Work instructions:
Every entry must be output exactly as it was written.

Exercise data:
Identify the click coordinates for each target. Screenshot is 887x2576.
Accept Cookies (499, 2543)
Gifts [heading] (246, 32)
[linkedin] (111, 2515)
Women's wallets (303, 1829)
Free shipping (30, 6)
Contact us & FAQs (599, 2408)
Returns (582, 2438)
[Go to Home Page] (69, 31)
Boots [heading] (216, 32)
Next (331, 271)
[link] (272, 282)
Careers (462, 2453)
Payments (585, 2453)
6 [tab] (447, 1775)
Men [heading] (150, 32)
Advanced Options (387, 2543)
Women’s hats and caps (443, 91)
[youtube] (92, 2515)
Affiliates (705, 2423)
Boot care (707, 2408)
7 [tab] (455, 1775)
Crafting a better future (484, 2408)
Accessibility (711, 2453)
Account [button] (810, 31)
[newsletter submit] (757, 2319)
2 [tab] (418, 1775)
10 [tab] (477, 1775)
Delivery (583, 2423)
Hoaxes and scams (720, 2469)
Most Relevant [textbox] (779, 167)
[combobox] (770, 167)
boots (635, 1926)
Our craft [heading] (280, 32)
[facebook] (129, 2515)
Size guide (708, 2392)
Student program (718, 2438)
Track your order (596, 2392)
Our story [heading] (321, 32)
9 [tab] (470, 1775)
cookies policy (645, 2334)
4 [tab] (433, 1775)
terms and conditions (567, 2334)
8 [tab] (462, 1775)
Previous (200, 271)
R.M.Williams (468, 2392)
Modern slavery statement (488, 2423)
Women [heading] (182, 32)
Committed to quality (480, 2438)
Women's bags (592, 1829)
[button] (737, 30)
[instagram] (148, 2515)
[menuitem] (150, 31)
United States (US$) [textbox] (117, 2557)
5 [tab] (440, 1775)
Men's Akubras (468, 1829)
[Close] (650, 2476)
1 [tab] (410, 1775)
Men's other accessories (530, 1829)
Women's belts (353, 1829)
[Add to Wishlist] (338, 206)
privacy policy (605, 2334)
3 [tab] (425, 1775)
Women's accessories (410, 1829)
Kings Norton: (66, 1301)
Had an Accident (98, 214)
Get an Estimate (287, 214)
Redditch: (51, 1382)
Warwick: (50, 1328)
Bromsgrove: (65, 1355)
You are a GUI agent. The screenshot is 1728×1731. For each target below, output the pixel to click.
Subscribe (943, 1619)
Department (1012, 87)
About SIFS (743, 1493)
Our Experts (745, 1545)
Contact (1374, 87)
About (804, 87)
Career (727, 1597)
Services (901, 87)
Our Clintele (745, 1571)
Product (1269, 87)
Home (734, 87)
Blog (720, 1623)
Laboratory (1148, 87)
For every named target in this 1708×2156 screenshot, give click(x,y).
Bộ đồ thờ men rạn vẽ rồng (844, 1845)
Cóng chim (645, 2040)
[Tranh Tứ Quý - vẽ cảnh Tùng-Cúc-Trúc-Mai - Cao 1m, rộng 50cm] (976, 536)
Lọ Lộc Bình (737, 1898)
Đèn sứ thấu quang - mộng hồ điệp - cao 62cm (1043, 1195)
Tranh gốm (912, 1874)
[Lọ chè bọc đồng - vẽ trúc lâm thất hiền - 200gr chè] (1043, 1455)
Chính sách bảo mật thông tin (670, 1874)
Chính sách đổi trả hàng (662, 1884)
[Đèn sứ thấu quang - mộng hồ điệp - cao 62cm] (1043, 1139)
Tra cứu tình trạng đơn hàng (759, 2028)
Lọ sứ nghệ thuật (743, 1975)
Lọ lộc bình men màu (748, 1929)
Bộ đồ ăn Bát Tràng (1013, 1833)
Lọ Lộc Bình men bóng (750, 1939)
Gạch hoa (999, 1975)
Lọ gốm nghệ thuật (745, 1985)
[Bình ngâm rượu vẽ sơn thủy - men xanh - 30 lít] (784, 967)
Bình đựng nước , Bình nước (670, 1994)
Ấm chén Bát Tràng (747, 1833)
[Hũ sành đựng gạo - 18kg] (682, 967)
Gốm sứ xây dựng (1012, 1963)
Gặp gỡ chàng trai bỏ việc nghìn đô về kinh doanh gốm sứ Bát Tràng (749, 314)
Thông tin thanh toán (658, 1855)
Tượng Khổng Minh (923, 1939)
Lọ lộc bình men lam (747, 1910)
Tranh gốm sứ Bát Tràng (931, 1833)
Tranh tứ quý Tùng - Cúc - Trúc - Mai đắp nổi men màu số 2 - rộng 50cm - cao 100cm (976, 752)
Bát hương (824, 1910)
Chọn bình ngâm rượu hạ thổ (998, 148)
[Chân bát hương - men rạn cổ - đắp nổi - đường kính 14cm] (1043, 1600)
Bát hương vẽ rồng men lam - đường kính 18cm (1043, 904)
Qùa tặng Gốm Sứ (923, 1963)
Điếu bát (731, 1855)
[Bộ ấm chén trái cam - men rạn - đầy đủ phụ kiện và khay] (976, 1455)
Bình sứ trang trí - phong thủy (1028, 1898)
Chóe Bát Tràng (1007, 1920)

Solved exercise:
Identify the click coordinates for each target. Screenshot is 887x2576.
Accept Cookies (499, 2543)
Gifts [heading] (246, 32)
[linkedin] (111, 2515)
Women's wallets (303, 1829)
Free shipping (30, 6)
Contact us & FAQs (599, 2408)
Returns (582, 2438)
[Go to Home Page] (69, 31)
Boots [heading] (216, 32)
Next (331, 271)
[link] (272, 282)
Careers (462, 2453)
Payments (585, 2453)
6 [tab] (447, 1775)
Men [heading] (150, 32)
Advanced Options (387, 2543)
Women’s hats and caps (443, 91)
[youtube] (92, 2515)
Affiliates (705, 2423)
Boot care (707, 2408)
7 [tab] (455, 1775)
Crafting a better future (484, 2408)
Accessibility (711, 2453)
Account [button] (810, 31)
[newsletter submit] (757, 2319)
2 [tab] (418, 1775)
10 [tab] (477, 1775)
Delivery (583, 2423)
Hoaxes and scams (720, 2469)
Most Relevant [textbox] (779, 167)
[combobox] (770, 167)
boots (635, 1926)
Our craft [heading] (280, 32)
[facebook] (129, 2515)
Size guide (708, 2392)
Student program (718, 2438)
Track your order (596, 2392)
Our story [heading] (321, 32)
9 [tab] (470, 1775)
cookies policy (645, 2334)
4 [tab] (433, 1775)
terms and conditions (567, 2334)
8 [tab] (462, 1775)
Previous (200, 271)
R.M.Williams (468, 2392)
Modern slavery statement (488, 2423)
Women [heading] (182, 32)
Committed to quality (480, 2438)
Women's bags (592, 1829)
[button] (737, 30)
[instagram] (148, 2515)
[menuitem] (150, 31)
United States (US$) [textbox] (117, 2557)
5 [tab] (440, 1775)
Men's Akubras (468, 1829)
[Close] (650, 2476)
1 [tab] (410, 1775)
Men's other accessories (530, 1829)
Women's belts (353, 1829)
[Add to Wishlist] (338, 206)
privacy policy (605, 2334)
3 [tab] (425, 1775)
Women's accessories (410, 1829)
Kings Norton: (66, 1301)
Had an Accident (98, 214)
Get an Estimate (287, 214)
Redditch: (51, 1382)
Warwick: (50, 1328)
Bromsgrove: (65, 1355)
You are a GUI agent. The screenshot is 1728×1731. For each target below, output the pixel to click.
Subscribe (943, 1619)
Department (1012, 87)
About SIFS (743, 1493)
Our Experts (745, 1545)
Contact (1374, 87)
About (804, 87)
Career (727, 1597)
Services (901, 87)
Our Clintele (745, 1571)
Product (1269, 87)
Home (734, 87)
Blog (720, 1623)
Laboratory (1148, 87)
For every named target in this 1708×2156 screenshot, give click(x,y).
Bộ đồ thờ men rạn vẽ rồng (844, 1845)
Cóng chim (645, 2040)
[Tranh Tứ Quý - vẽ cảnh Tùng-Cúc-Trúc-Mai - Cao 1m, rộng 50cm] (976, 536)
Lọ Lộc Bình (737, 1898)
Đèn sứ thấu quang - mộng hồ điệp - cao 62cm (1043, 1195)
Tranh gốm (912, 1874)
[Lọ chè bọc đồng - vẽ trúc lâm thất hiền - 200gr chè] (1043, 1455)
Chính sách bảo mật thông tin (670, 1874)
Chính sách đổi trả hàng (662, 1884)
[Đèn sứ thấu quang - mộng hồ điệp - cao 62cm] (1043, 1139)
Tra cứu tình trạng đơn hàng (759, 2028)
Lọ sứ nghệ thuật (743, 1975)
Lọ lộc bình men màu (748, 1929)
Bộ đồ ăn Bát Tràng (1013, 1833)
Lọ Lộc Bình men bóng (750, 1939)
Gạch hoa (999, 1975)
Lọ gốm nghệ thuật (745, 1985)
[Bình ngâm rượu vẽ sơn thủy - men xanh - 30 lít] (784, 967)
Bình đựng nước , Bình nước (670, 1994)
Ấm chén Bát Tràng (747, 1833)
[Hũ sành đựng gạo - 18kg] (682, 967)
Gốm sứ xây dựng (1012, 1963)
Gặp gỡ chàng trai bỏ việc nghìn đô về kinh doanh gốm sứ Bát Tràng (749, 314)
Thông tin thanh toán (658, 1855)
Tượng Khổng Minh (923, 1939)
Lọ lộc bình men lam (747, 1910)
Tranh gốm sứ Bát Tràng (931, 1833)
Tranh tứ quý Tùng - Cúc - Trúc - Mai đắp nổi men màu số 2 - rộng 50cm - cao 100cm (976, 752)
Bát hương (824, 1910)
Chọn bình ngâm rượu hạ thổ (998, 148)
[Chân bát hương - men rạn cổ - đắp nổi - đường kính 14cm] (1043, 1600)
Bát hương vẽ rồng men lam - đường kính 18cm (1043, 904)
Qùa tặng Gốm Sứ (923, 1963)
Điếu bát (731, 1855)
[Bộ ấm chén trái cam - men rạn - đầy đủ phụ kiện và khay] (976, 1455)
Bình sứ trang trí - phong thủy (1028, 1898)
Chóe Bát Tràng (1007, 1920)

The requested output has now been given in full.